In order to compare the results of both probes we use function compareProbes. This function assumes that the MarkerNames of the two probes for the same SNP are identical except for a short suffix; by default (and in the example) these suffixes are P and Q.

cpp <- compareProbes(chk, scores, parent1=par1, parent2=par2, F1=F1,
                     polysomic=TRUE, disomic=TRUE, mixed=FALSE,
                     ploidy=4, compfile=NA, combscorefile=NA)
## batch 1 of 1
knitr::kable(head(cpp$compstat))
SNPname segtypePn qallPn segtypePs qallPs segtypeQn qallQn segtypeQs qallQs segtypeRnn segtypeRns segtypeRsn segtypeRss countP countQ countR
RhK5_1000_451 NA NA NA NA 11_1 0.1428 NA NA NA NA NA NA 0 1 0
RhK5_1005_2503 1331_1 0.8710 NA NA 1331_1 0.4032 NA NA 1331_1 NA NA NA 1 1 1
RhK5_1007_811 1551_1 0.5108 NA NA 1551_0 0.5000 NA NA NA NA NA NA 1 1 0
RhK5_100_3510 11_0 1.0000 NA NA 11_0 0.8333 NA NA 11_0 NA NA NA 1 1 1
RhK5_100_531 141_2 0.6452 NA NA 141_2 0.7742 NA NA 141_2 NA NA NA 1 1 1
RhK5_10102_270 11_2 0.6845 11_3 0.6845 NA NA NA NA NA NA NA NA 2 0 0
knitr::kable(cpp$combscores[1:4, 1:12])
MarkerName segtype P540a1 P867a1 P867a2 P867b parent1 parent2 K001 K002 K003 K004
RhK5_1000_451Qn 11_1 3 0 0 0 3 0 1 2 1 1
RhK5_1005_2503Pn 1331_1 2 3 3 3 2 3 2 1 3 1
RhK5_1005_2503Qn 1331_1 2 3 3 2 2 3 2 1 3 1
RhK5_1005_2503Rnn 1331_1 2 3 3 3 2 3 2 1 3 1

compareProbes returns a list with two components compstat and combscores, each a data.frame. These are also saved as tab-separated text files if compfile and combscorefile are specified. Data.frame compstat has an overview of the different versions of each SNP (two probes, each unshifted and/or shifted). For each of these (suffixed with P or Q for the probe and n or s for (non-)shifted) the segregation type and qall_mult quality score is listed. If (a version of) the P and the Q probe are sufficiently similar, a combined version of the SNP is produced which gets the suffix R, and a further suffix nn, ns, sn or ss depending on whether the nonshifted or the shifted version of the P and Q probe was used for merging. Also for such a merged (R) marker the segregation type is given, and finally the number of versions of the P, Q and R markers. Two probes are considered sufficiently similar to merge if they have the same segregation type and if there are (by default) not more than 4% conflicting sample scores. For more details and additional parameters see the help.

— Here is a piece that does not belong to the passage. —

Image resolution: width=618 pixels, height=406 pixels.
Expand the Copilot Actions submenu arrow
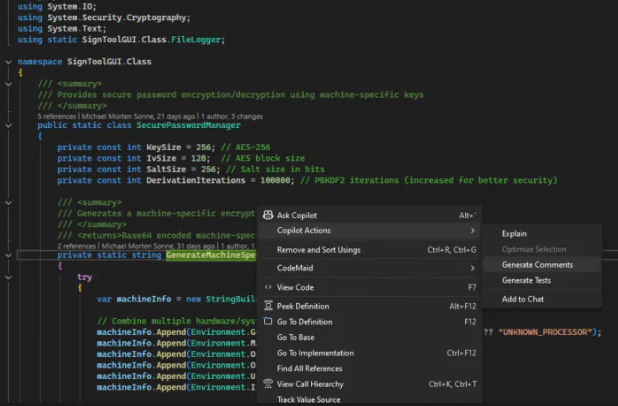coord(472,231)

The other component of the compareProbes result is data.frame combscores. This lists the segregation type and dosages for all markers (the original P and Q markers and the combined R markers) in the same format as produced by writeDosagefile (exercise 3). In the second table we can see that there is redundancy: for the first SNP the P, Q and R markers are all present, but they are almost completely identical (as expected, since a combined marker is produced). If we are happy to accept the merging we need to remove the P and Q marker data if an R marker is present. This is done by function removeRedundant:

rr <- removeRedundant(compstat=cpp$compstat, combscores=cpp$combscores,
                      compfile=NA, combscorefile=NA)
knitr::kable(rr$combscores[1:4, 1:12])
MarkerName segtype P540a1 P867a1 P867a2 P867b parent1 parent2 K001 K002 K003 K004
1 RhK5_1000_451Qn 11_1 3 0 0 0 3 0 1 2 1 1
4 RhK5_1005_2503Rnn 1331_1 2 3 3 3 2 3 2 1 3 1
5 RhK5_1007_811Pn 1551_1 3 2 2 NA 3 2 3 2 3 2
6 RhK5_1007_811Qn 1551_0 2 1 0 1 2 1 2 1 2 1

removeRedundant produces the same type of output as compareProbes. The compstat data.frame is not very interesting but the combined scores in data.frame rr$combscores are the result that we will want to use in mapping studies and further genetic analyses.